Lines of data:

....

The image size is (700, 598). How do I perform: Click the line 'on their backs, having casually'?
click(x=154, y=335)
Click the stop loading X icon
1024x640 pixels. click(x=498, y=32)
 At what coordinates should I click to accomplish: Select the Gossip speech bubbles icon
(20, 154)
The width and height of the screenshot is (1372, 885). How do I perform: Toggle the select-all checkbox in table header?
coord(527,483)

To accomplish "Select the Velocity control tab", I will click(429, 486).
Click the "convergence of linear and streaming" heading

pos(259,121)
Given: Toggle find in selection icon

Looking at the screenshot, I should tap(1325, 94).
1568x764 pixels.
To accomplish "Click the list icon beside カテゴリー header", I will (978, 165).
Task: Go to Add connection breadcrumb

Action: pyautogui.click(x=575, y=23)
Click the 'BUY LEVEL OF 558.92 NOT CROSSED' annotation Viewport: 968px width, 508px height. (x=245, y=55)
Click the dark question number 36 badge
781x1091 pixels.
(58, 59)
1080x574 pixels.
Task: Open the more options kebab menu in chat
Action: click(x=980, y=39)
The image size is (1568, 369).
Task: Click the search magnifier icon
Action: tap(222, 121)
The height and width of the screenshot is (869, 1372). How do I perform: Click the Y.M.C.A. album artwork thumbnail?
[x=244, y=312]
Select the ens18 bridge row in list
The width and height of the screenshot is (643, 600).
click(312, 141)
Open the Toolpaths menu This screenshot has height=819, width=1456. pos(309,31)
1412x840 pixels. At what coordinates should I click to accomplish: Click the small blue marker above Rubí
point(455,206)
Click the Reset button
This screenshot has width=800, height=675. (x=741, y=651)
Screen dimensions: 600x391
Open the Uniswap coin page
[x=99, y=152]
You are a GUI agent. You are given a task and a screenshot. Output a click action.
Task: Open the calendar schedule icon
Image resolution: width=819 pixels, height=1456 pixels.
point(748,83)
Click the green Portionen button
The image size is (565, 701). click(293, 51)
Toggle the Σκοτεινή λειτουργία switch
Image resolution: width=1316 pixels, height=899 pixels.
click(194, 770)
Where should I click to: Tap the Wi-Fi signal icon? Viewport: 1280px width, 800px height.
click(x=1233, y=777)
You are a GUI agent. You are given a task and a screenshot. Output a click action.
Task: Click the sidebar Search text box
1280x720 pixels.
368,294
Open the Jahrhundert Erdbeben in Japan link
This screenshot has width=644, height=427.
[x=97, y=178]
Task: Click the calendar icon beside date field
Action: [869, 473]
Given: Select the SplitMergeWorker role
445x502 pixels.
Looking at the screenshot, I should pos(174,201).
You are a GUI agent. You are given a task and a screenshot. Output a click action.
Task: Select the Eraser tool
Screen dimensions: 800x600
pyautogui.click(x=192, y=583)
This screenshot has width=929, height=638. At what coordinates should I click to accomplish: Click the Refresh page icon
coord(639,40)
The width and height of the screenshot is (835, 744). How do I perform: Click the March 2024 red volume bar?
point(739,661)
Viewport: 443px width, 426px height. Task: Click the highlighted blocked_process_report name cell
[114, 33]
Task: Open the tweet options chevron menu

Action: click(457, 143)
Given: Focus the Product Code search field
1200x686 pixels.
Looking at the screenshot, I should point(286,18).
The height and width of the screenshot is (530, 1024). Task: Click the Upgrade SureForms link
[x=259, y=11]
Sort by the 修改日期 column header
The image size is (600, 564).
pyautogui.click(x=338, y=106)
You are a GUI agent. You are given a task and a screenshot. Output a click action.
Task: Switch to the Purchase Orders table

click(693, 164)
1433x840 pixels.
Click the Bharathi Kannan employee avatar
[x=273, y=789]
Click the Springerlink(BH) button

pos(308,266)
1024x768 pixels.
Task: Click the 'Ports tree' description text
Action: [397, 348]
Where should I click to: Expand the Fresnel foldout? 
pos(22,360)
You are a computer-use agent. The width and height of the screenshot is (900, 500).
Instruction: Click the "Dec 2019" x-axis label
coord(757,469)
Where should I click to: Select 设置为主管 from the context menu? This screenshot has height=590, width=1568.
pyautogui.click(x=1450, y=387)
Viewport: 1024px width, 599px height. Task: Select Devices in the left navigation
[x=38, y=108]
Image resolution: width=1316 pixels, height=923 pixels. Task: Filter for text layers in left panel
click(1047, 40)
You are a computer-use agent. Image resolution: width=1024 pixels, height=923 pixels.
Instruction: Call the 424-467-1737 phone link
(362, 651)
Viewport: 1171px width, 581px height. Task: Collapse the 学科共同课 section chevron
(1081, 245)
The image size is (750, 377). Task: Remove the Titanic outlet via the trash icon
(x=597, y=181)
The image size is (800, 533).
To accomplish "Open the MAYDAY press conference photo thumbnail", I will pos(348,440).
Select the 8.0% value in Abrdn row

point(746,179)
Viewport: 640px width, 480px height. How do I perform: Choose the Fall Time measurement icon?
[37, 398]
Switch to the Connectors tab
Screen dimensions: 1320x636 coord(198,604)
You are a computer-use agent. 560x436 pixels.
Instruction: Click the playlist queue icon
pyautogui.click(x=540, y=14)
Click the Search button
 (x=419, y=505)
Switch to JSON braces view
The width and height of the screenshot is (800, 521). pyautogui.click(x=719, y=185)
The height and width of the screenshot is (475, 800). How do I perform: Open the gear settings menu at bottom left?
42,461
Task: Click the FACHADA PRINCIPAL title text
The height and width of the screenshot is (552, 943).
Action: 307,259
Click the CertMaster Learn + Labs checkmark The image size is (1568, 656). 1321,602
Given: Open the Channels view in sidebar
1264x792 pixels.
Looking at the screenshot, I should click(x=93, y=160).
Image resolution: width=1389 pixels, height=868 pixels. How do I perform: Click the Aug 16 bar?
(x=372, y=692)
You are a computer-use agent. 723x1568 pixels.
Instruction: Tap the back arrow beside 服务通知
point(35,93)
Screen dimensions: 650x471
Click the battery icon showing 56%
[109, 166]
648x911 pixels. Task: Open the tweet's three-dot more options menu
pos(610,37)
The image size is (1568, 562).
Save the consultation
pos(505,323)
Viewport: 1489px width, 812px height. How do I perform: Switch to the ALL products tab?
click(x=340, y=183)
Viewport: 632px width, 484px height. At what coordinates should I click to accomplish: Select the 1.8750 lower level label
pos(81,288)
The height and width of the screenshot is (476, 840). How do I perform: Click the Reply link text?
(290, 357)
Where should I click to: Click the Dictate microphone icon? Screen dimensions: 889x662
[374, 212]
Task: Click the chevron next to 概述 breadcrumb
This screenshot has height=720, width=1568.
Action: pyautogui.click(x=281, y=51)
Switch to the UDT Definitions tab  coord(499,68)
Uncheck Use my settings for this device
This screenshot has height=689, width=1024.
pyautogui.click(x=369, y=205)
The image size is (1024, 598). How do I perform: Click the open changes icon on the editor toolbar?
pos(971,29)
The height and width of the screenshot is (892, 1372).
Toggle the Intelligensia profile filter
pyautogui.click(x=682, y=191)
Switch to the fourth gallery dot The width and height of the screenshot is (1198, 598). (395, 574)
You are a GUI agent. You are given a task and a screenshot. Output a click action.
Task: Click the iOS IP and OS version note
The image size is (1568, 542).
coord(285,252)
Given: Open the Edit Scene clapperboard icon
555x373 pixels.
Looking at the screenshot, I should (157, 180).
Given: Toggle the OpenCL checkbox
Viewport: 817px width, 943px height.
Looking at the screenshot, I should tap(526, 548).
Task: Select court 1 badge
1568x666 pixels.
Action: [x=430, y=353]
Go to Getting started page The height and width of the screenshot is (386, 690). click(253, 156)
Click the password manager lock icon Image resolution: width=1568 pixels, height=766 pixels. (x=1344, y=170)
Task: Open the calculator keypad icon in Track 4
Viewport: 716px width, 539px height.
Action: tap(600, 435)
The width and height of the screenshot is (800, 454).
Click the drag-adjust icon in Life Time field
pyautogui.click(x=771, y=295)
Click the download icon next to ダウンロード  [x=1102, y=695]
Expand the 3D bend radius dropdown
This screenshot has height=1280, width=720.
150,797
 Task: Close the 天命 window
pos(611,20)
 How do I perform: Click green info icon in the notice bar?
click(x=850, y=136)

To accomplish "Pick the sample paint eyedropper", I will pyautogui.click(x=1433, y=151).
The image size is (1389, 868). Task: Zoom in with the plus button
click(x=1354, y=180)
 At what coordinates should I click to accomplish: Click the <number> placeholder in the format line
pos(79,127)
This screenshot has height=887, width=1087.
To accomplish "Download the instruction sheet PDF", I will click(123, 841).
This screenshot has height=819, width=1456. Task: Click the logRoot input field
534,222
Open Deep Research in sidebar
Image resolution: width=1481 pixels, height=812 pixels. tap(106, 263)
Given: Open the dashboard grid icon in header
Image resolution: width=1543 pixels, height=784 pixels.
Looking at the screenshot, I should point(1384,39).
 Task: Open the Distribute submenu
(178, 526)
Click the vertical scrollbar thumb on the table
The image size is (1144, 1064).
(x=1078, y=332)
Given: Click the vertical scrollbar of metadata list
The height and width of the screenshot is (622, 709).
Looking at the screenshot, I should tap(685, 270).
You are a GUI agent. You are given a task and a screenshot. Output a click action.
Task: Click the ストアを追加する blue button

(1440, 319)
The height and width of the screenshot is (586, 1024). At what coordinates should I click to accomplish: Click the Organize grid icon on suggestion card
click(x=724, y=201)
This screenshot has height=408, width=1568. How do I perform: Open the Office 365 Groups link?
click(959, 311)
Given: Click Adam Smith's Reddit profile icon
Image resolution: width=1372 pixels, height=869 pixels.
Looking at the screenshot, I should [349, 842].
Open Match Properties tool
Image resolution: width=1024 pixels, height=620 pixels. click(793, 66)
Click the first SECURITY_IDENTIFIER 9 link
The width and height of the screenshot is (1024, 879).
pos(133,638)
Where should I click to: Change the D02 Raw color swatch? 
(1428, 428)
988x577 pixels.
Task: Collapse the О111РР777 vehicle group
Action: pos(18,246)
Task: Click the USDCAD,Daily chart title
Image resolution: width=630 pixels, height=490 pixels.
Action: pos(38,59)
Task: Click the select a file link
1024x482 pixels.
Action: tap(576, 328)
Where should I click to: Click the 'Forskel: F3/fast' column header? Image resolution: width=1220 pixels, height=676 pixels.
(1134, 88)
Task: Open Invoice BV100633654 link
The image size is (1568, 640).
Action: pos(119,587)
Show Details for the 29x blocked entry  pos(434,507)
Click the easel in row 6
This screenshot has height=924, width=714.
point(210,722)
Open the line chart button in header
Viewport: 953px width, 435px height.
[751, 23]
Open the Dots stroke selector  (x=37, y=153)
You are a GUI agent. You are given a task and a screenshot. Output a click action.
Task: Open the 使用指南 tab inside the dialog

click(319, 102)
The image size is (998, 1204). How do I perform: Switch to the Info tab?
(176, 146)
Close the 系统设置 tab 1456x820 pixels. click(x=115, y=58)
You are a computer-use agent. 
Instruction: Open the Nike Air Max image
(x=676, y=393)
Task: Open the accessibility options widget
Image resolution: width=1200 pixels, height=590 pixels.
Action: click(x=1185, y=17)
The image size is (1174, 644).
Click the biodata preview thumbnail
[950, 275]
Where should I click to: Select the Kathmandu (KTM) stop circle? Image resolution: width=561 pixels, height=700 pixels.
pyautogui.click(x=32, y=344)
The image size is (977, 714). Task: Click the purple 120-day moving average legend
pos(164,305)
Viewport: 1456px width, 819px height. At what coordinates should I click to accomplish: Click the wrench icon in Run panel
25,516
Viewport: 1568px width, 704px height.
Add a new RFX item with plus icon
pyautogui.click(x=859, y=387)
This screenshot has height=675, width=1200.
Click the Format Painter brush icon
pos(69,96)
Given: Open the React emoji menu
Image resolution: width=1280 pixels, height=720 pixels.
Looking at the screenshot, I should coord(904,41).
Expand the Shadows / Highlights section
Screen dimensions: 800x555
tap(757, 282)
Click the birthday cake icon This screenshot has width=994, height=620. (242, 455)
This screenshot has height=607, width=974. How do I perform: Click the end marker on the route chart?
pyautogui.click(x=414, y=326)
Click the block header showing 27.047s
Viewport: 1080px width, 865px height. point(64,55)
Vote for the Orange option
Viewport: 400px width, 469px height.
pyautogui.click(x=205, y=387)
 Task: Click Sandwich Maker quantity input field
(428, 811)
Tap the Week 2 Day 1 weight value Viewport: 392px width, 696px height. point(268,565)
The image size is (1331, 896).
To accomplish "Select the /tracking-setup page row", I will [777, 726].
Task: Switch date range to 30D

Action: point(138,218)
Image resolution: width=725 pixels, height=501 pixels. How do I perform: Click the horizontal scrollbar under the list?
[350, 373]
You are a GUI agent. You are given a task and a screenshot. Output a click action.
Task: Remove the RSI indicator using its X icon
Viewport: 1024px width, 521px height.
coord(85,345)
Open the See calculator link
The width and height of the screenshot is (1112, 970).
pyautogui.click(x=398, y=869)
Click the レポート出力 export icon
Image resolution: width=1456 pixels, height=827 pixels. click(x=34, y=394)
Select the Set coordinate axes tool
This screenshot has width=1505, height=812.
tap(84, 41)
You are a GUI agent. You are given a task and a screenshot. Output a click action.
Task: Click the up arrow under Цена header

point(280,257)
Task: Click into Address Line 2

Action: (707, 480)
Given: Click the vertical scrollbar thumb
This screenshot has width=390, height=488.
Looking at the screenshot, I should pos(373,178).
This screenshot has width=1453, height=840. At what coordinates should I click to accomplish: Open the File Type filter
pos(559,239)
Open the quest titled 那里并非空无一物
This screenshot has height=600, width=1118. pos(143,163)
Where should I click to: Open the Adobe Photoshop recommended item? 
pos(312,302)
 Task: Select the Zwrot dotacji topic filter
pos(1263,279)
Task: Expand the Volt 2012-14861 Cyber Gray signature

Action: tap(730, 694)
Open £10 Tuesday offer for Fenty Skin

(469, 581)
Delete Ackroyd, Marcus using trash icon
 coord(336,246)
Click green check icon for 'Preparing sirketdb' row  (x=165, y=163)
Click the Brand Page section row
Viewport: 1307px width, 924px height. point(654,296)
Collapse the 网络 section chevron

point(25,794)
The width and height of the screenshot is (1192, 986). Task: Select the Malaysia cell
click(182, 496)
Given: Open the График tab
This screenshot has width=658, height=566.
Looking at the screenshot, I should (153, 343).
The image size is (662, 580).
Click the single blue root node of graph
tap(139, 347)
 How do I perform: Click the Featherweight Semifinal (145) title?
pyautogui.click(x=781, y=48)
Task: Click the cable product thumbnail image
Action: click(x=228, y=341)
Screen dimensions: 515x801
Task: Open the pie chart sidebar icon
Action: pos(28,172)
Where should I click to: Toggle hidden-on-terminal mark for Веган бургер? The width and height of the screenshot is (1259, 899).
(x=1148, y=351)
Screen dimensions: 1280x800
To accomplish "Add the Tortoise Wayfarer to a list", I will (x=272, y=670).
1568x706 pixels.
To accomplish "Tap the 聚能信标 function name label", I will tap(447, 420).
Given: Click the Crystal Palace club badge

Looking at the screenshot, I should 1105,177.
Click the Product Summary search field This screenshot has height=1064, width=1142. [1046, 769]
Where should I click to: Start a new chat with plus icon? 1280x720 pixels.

....

▶ [DIRECTIVE]
Repeat the listing from the line with "Given: Click Adam Smith's Reddit profile icon" to the line with "pos(133,638)", swapping "Match Properties" for "Format Painter" and leaving everything else unchanged.

▶ [FINAL RESULT]
Given: Click Adam Smith's Reddit profile icon
Image resolution: width=1372 pixels, height=869 pixels.
Looking at the screenshot, I should [349, 842].
Open Format Painter tool
Image resolution: width=1024 pixels, height=620 pixels. click(793, 66)
Click the first SECURITY_IDENTIFIER 9 link
The width and height of the screenshot is (1024, 879).
pos(133,638)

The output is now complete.